[REQUIRED ACTION] Images excluded, return every record exactly as it reads.

(Records from a data source)
--- START ---
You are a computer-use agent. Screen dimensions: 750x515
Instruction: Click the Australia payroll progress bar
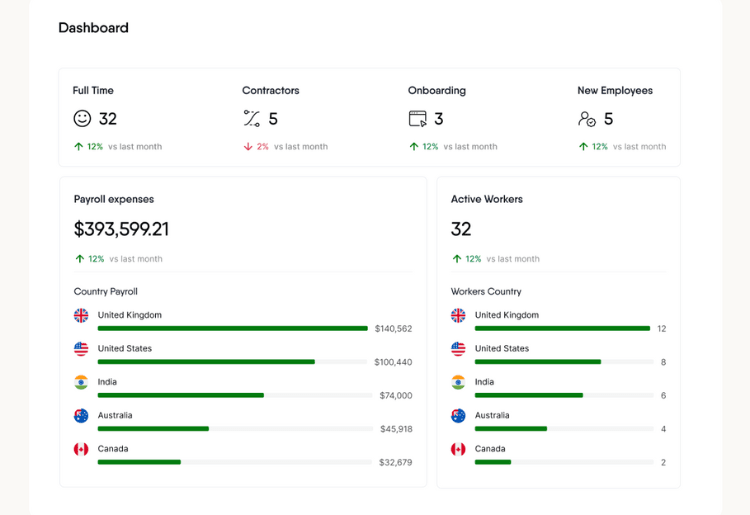(x=153, y=429)
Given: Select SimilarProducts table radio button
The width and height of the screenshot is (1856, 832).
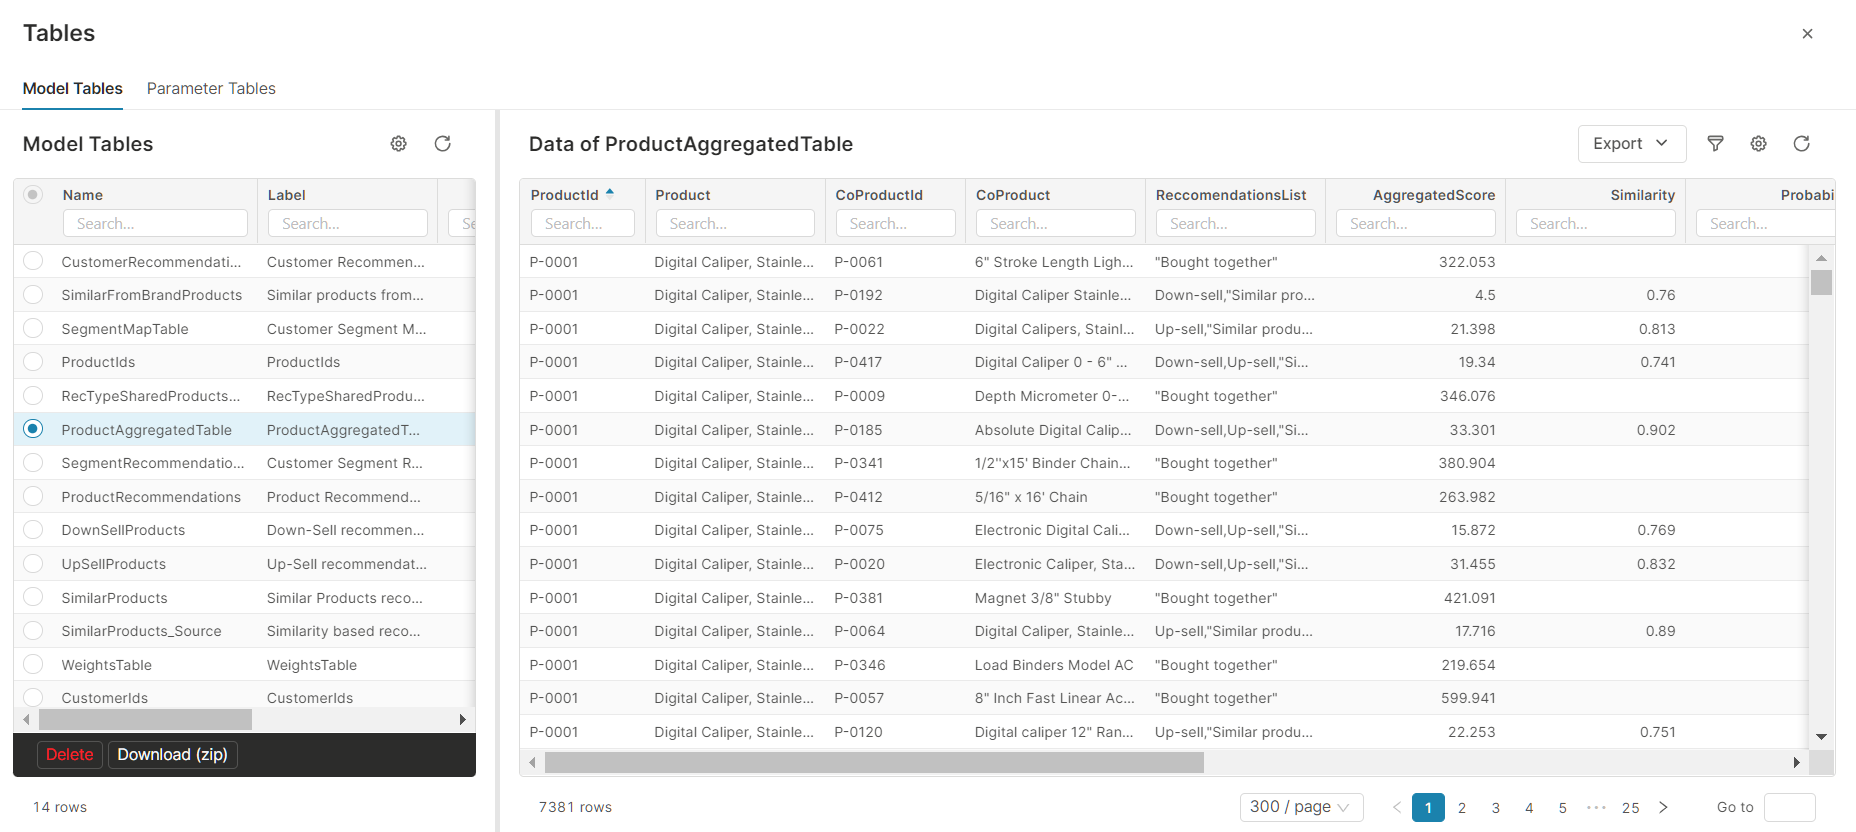Looking at the screenshot, I should pyautogui.click(x=33, y=597).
--- END ---
[SOLUTION]
You are a computer-use agent. Screen dimensions: 750x515
Instruction: Click the Australia payroll progress bar
(x=153, y=429)
Given: Select SimilarProducts table radio button
The width and height of the screenshot is (1856, 832).
Looking at the screenshot, I should pyautogui.click(x=33, y=597).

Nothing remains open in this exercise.